One of the common experiences of older safety practitioners is the frustrating sense of déjà vu when reading accident investigation reports.
They often immediately home in on the immediate, proximate cause, such as a worker not following the specified work procedure, and defines the preventative action as re-briefing, retraining. When you concentrate on the moments before the accident, it is usual to identify something that the people about to be caught up in it could do differently to prevent it.
As has been well-argued by academics like Hollnagel in his Safety-I and Safety-II, the past and future of safety management, it is rarely the case that, if you ran the clock backwards and then forwards, you would always get to the same point, there are so many contingencies and factors at play in even everyday tasks.
Nevertheless, there seems to be a solid case for aiming for some sort of root cause analysis. That means not stopping at the ‘he didn’t do it right’ statement, but asking questions about why, and when that happened, why there weren’t other precautionary and protective features in play to prevent the accident or at least limit the harm arising. So, we try to arrange for people to drive safely and we ask them to wear seatbelts, we train people and we impose speed limits, and so on. We recognise that when we try to prevent nasty things happening, it often needs a variety of interventions that, added together, limit the chances and the severity of outcome.

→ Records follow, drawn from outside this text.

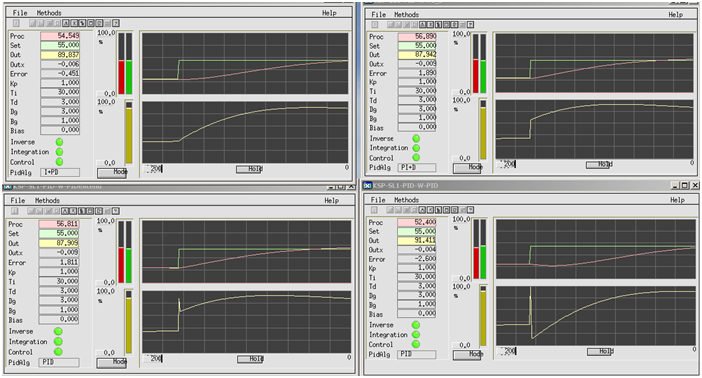
Task: Toggle the Inverse indicator in I+PD window
Action: [59, 142]
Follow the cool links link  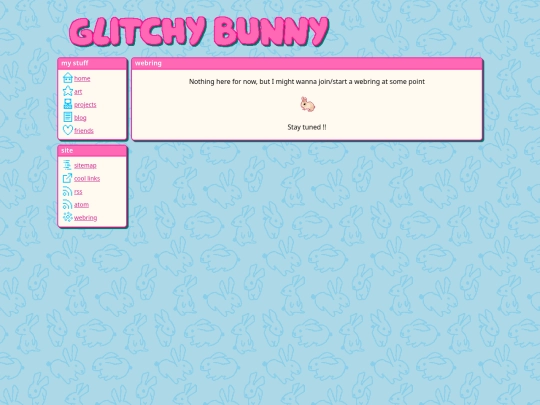87,179
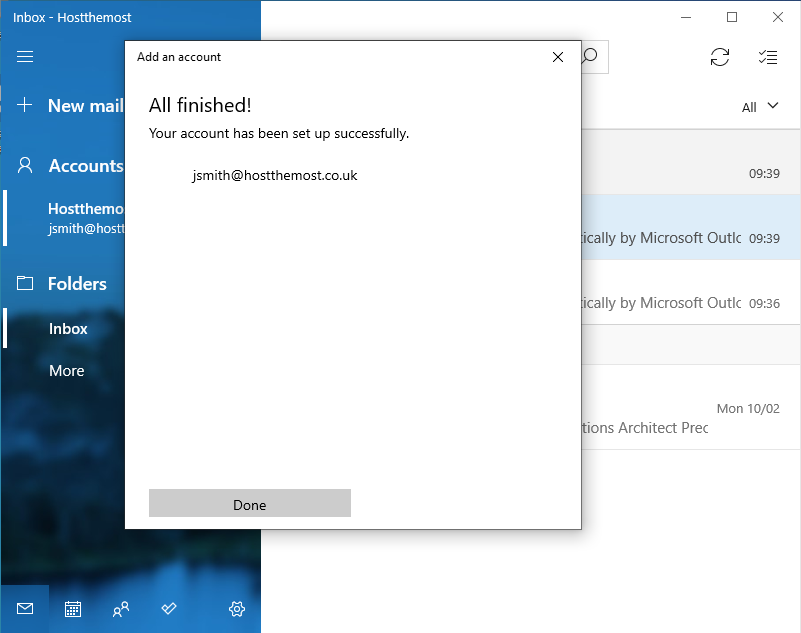Open the To Do checkmark app
This screenshot has height=633, width=801.
[169, 608]
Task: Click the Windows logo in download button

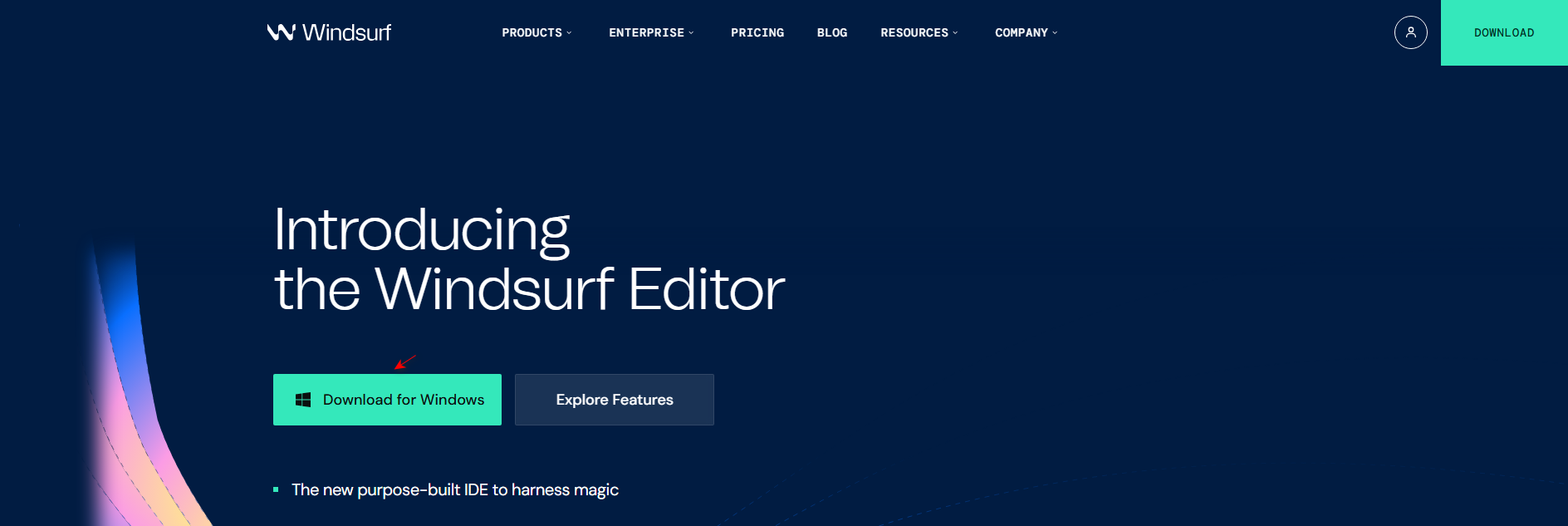Action: point(303,400)
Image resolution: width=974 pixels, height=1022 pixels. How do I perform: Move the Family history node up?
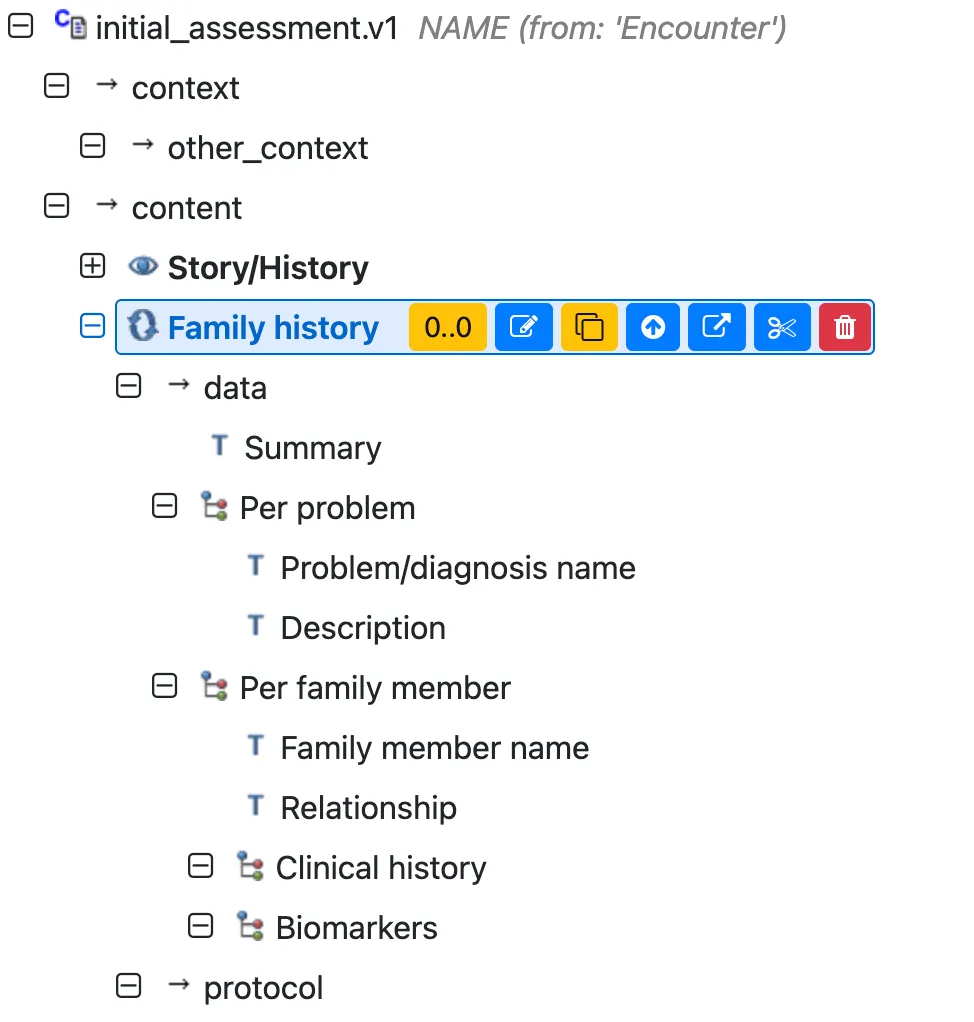coord(652,326)
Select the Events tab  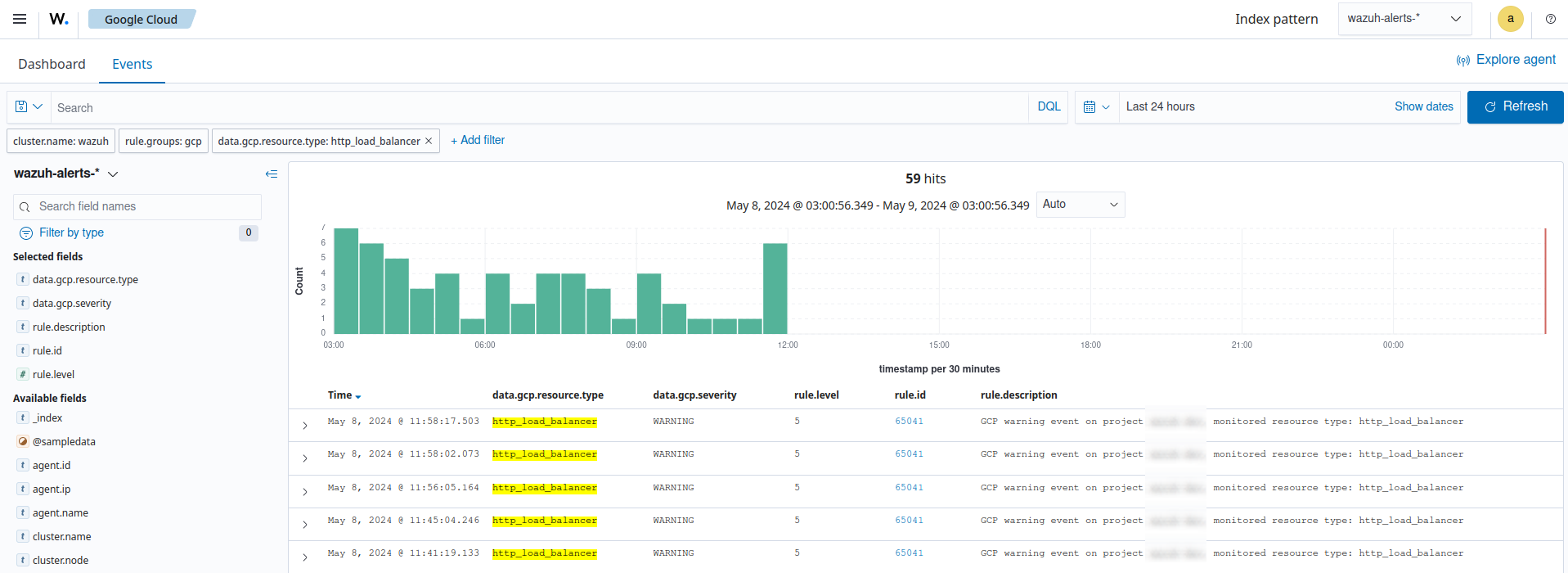pos(132,64)
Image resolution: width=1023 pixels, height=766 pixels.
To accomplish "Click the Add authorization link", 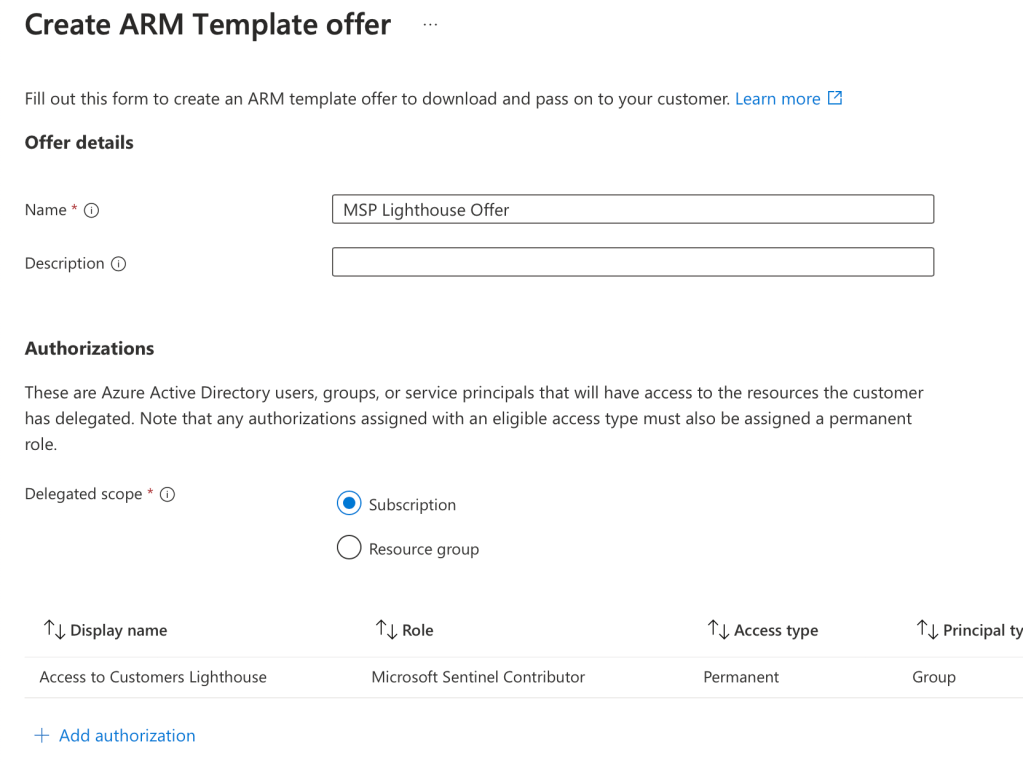I will 127,736.
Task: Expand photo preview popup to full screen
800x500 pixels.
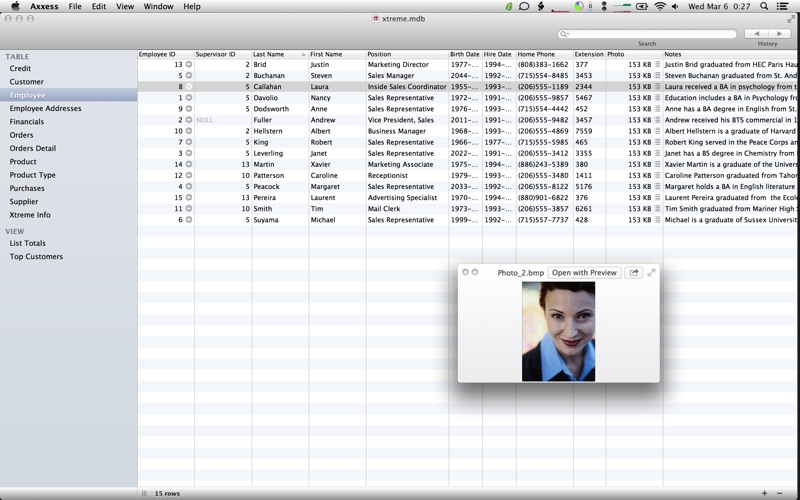Action: tap(652, 272)
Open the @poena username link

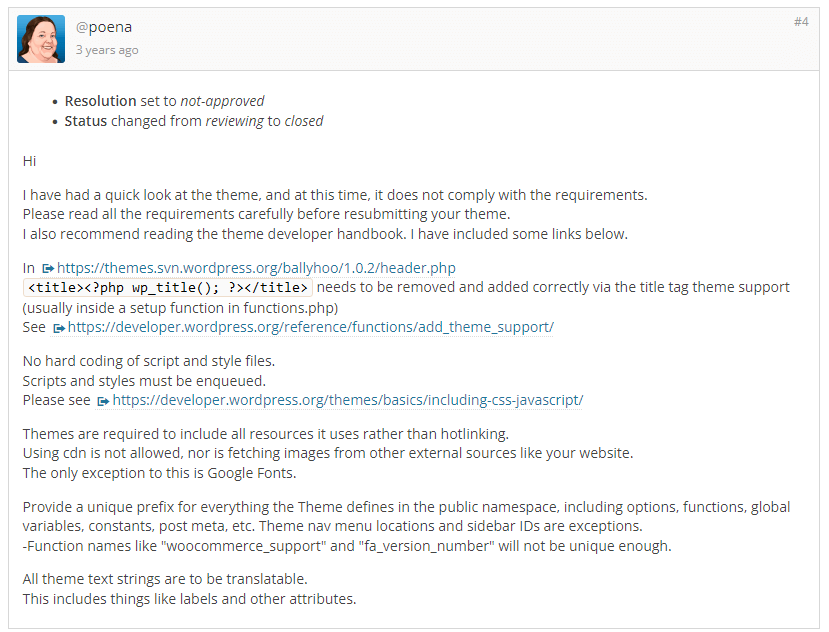point(104,27)
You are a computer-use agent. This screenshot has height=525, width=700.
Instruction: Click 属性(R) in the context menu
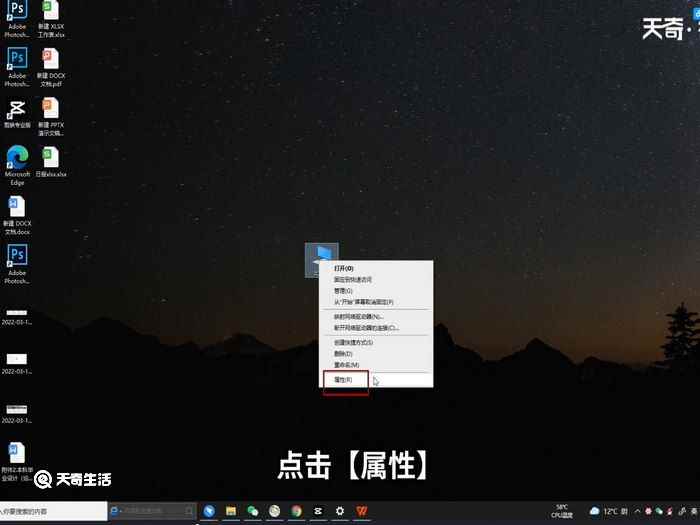point(344,380)
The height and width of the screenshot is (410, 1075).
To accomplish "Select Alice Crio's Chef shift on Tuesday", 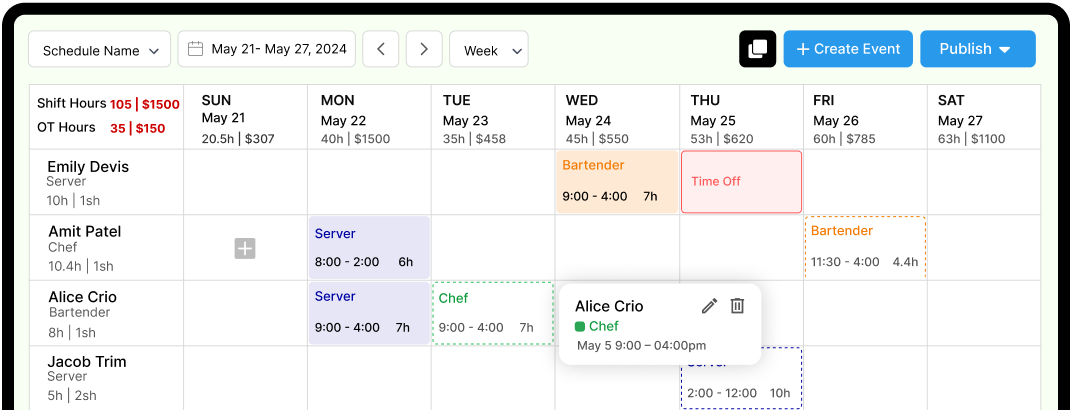I will pos(493,313).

Against this background of professional efforts to prevent harm, and of course the worst harms are fatalities, it is disappointing to see simple analyses being employed that effectively try to either blame the victims of the accident or those working at the sharp end as disaster unfolds. This jumping to conclusions, and simple ones at that, seems to infect our approach to disasters and tragedies – the events themselves can be very different, but the public discussions about them reveal the difficulties we seem to have in thinking about causation and, ultimately, responsibility: who is to blame and how can we prevent a recurrence.
Perhaps nowhere has this been more apparent than in the discussion of the terrible deaths of the 39 migrants found in a refrigerated container in Essex. The police investigation and the media reporting have focused solely on the issue of people smugglers, with the migrants portrayed as victims of unscrupulous criminals. This has conflated migration with trafficking but, in the latter, kidnapping and coercion often form part of the picture.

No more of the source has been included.